Китайские хакеры APT41 активно используют облачную инфраструктуру Google в своих атаках

Спонсируемая правительством Китая группа кибербандитов атаковала неназванную тайваньскую организацию в сфере медиа при помощи целого пакета общедоступных сервисов и инструментов Google .

Специалисты Google TAG не сомневаются , что за вредоносной кампанией стоит активная как минимум с 2007 года китайская группировка HOODOO, также известная как APT41, Barium, Bronze Atlas, Wicked Panda и Winnti.

Отправной точкой атаки является фишинговое электронное письмо, содержащее ссылку на защищенный паролем файл, размещенный на Google Диске. Этот файл включает в себя общедоступный Red Teaming -инструмент « Google Command and Control » (GC2), разработанный энтузиастами и используемый злоумышленниками для чтения вредоносных команд из Google Таблиц, а также эксфильтрации данных жертвы в облачное пространство хакеров на том же Google Диске.

Схема атаки APT41 с использованием инфраструктуры Google

Специалисты Google заявили, что данные злоумышленники ранее уже использовали похожие методы, включающие применение GC2, в июле 2022 года во время атаки на итальянский веб-сайт поиска работы.
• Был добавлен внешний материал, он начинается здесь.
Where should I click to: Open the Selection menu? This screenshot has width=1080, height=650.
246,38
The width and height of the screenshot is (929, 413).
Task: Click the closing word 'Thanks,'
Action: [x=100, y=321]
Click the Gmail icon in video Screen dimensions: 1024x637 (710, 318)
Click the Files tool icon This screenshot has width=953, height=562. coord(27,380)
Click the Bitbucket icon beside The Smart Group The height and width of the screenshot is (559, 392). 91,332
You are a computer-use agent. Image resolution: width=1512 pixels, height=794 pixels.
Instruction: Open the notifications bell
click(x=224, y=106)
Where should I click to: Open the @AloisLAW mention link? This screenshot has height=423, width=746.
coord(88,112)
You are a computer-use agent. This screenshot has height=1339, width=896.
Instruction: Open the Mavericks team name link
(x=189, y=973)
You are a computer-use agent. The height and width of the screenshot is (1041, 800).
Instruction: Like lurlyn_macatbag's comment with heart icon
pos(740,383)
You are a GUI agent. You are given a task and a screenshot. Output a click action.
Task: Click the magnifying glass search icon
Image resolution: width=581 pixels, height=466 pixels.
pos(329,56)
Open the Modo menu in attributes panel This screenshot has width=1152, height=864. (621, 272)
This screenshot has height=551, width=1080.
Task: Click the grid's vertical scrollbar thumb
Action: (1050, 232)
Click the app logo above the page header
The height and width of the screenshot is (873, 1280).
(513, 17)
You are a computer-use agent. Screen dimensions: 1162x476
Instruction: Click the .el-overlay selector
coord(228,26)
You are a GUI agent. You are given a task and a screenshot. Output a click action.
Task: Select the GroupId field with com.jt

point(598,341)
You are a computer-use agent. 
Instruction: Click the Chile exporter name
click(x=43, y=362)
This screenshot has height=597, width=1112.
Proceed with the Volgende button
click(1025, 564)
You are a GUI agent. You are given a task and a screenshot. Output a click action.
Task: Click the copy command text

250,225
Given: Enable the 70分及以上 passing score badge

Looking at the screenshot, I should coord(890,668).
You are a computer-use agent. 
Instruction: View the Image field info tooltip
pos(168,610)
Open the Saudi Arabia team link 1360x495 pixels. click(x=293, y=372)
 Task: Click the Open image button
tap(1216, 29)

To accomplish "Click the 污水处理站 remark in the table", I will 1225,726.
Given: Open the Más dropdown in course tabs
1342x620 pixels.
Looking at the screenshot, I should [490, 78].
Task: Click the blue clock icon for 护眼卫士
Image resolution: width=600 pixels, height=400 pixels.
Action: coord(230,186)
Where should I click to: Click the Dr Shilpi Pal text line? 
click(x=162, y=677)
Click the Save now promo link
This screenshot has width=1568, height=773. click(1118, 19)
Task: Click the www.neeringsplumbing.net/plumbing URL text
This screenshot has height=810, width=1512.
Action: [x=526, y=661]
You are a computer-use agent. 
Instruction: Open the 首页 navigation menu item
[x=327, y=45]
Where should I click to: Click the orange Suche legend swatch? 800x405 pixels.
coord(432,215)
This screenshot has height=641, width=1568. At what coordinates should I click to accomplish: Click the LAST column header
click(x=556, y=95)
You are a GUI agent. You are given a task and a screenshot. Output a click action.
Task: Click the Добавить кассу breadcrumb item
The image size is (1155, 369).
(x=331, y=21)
Исследование Google примечательно тем, что раскрывает сразу две набирающие обороты тенденции. Первая тенденция заключается во всё более частом использовании китайскими группами злоумышленников общедоступных инструментов, таких как Cobalt Strike , GC2, чтобы запутать исследователей безопасности и скрыть источник атаки. Вторая тенденция указывает на растущее распространение вредоносных программ и инструментов, написанных на языке программирования Go , благодаря его модульности и кроссплатформенной совместимости.

Компания Google также предупредила, что повсеместная доступность и удобство облачных сервисов сделало их желаемым и полезным инструментом не только для простых пользователей, но и для киберпреступников, использующих эти сервисы для распространения вредоносных программ и эксфильтрации данных.